Doya doya sevinmeleri hakları.
‘’Final oynarlarsa kimse şaşırmasın‘’
Rakibin İtalyan futbolunun önemli temel taşlarından biri olan İnter olduğunu bilmeden maça gelmiş olsam, Bradford ya da daha zayıf bir ekiple oynuyor derdim Tottenham için. Bu nasıl bir takım anlamak çok zor zaten, kendileri de ne olduğunu anlayana kadar durum 2-0 oldu. İnter’e alan vermeden orta sahada üstünlük kuran Tottenham, ilk yarıda daha fazla gol atabilirdi. Ben İtalyan Ligi’ni fazla değil, hiç seyretmiyorum, fakat dünyada ismi olan bir takımın bu kadar kötü olacağı hiç aklıma gelmemişti. Tottenham, Arsenal’e karşı oynadığı oyundan daha iyi bir ilk yarı oynadı ve soyunma odasına 2-0 önde girdi.
İkinci yarı golle başladı. Sağ taraftan kazanılan korneri Bale kullandı. Verthongen kafayı vurdu ve durumu 3-0 yaptı. İnter yedek kulübesinde Luiz Figo’yu gördüm. Bu takımda rahat oynar! İkinci yarı İnter, bir kere Tottenham kalesine geldi ve Alvarez Friedel’la karşı karşıya kaldı. Onu da emektar kaleci kurtardı. Tottenham başarısını sadece Gareth Bale’a bağlamamak lazım.

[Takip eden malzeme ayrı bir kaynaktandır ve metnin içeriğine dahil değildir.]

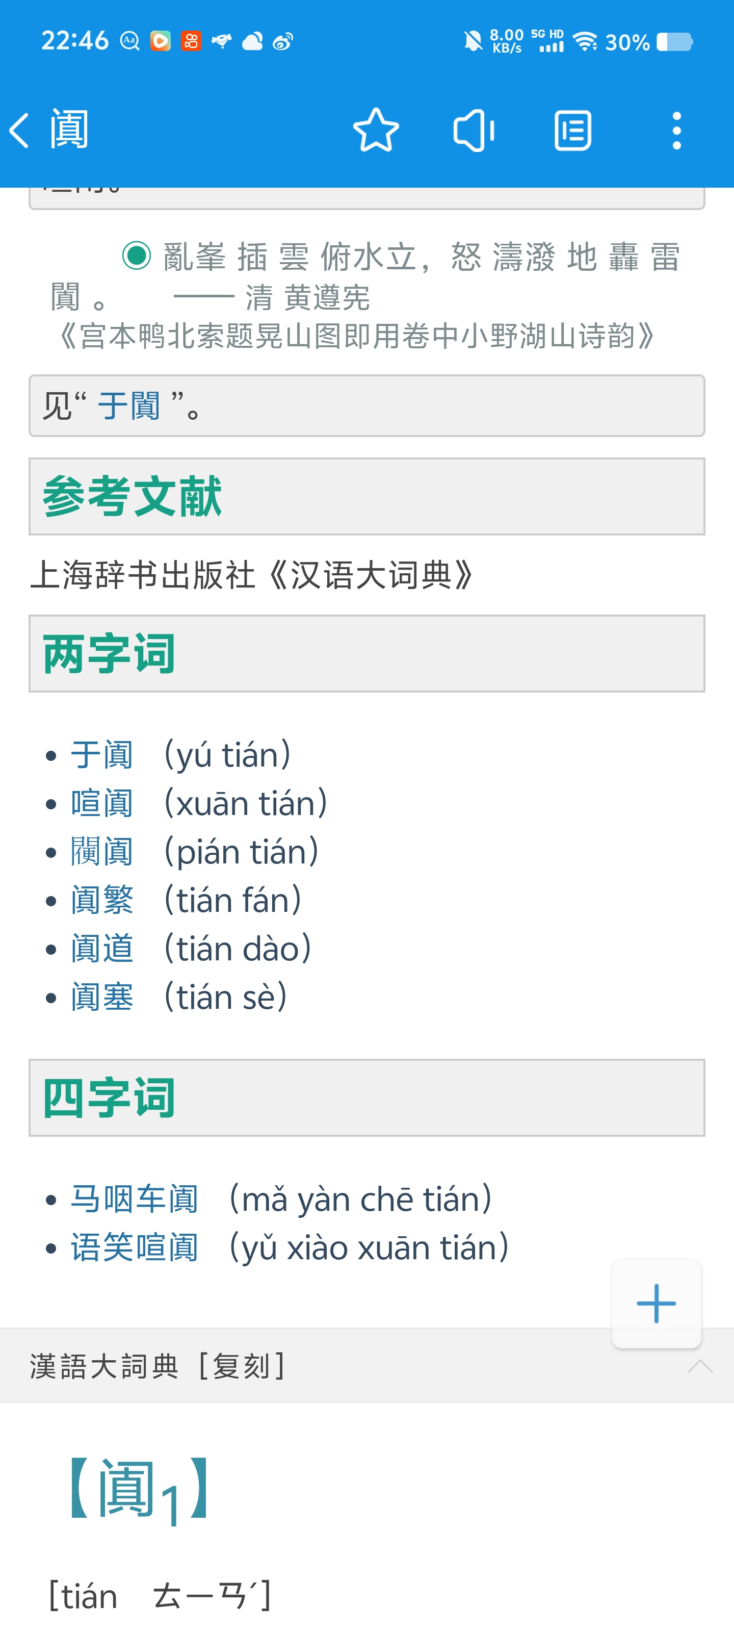The image size is (734, 1632).
Task: Open the 于闐 link in the 见 box
Action: click(x=129, y=405)
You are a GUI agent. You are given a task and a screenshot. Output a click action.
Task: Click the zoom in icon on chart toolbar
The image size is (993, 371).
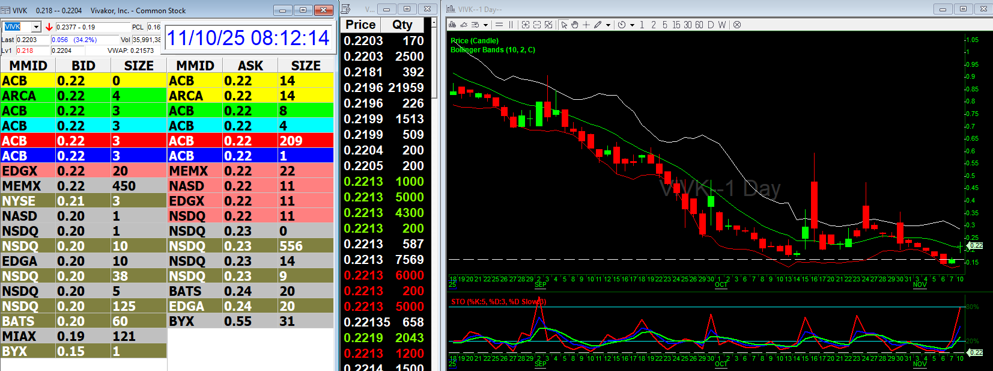[x=526, y=25]
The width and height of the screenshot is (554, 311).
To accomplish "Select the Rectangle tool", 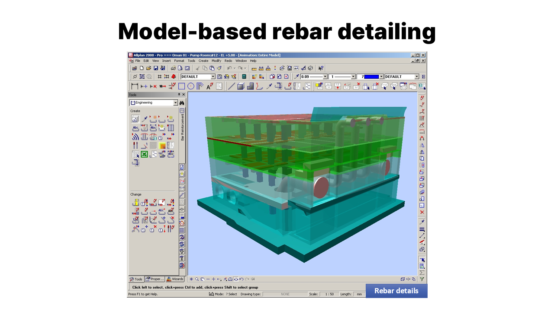I will [x=181, y=86].
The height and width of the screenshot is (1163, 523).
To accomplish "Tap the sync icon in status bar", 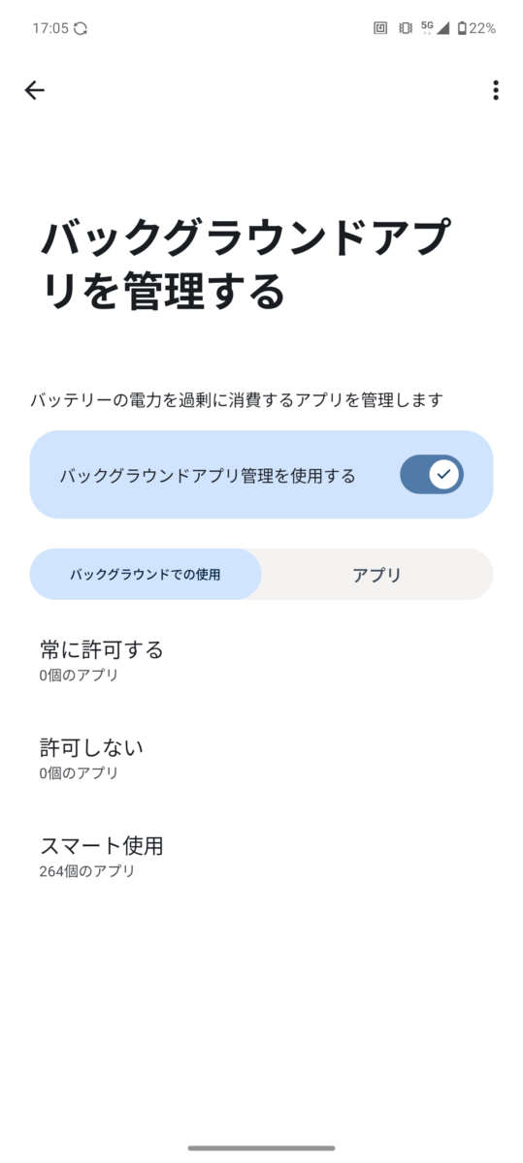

Gerçekten çok iyi bir sezon geçiriyorlar. Fakat bu takıma bambaşka bir hava veren hocaları Andre Villas Boas. Portekizli hocanın hakkını vermek lazım. Chelsea’de başarılı olmasını istemeyenler vardı. İstediği oyuna ve sisteme uyan futbolcuları kendisi transfer etti. Bence bu sezonun en başarılı hocası Premier Lig’de.
Defoe ise her topu kendisi kullanmasa 6 gol atabilirdi Tottenham için bu akşam. İnter’in adı var kendi yok ama Tottenham’ın oyuna çıkışı topu yanlara taşıması Bale’ı en iyi şekilde kullanmalarını sağlıyor. Londra ekibinin İngiltere’de ilk 3’e girmesi, Avrupa Ligi’nde ise final oynamasına kimse şaşırmasın.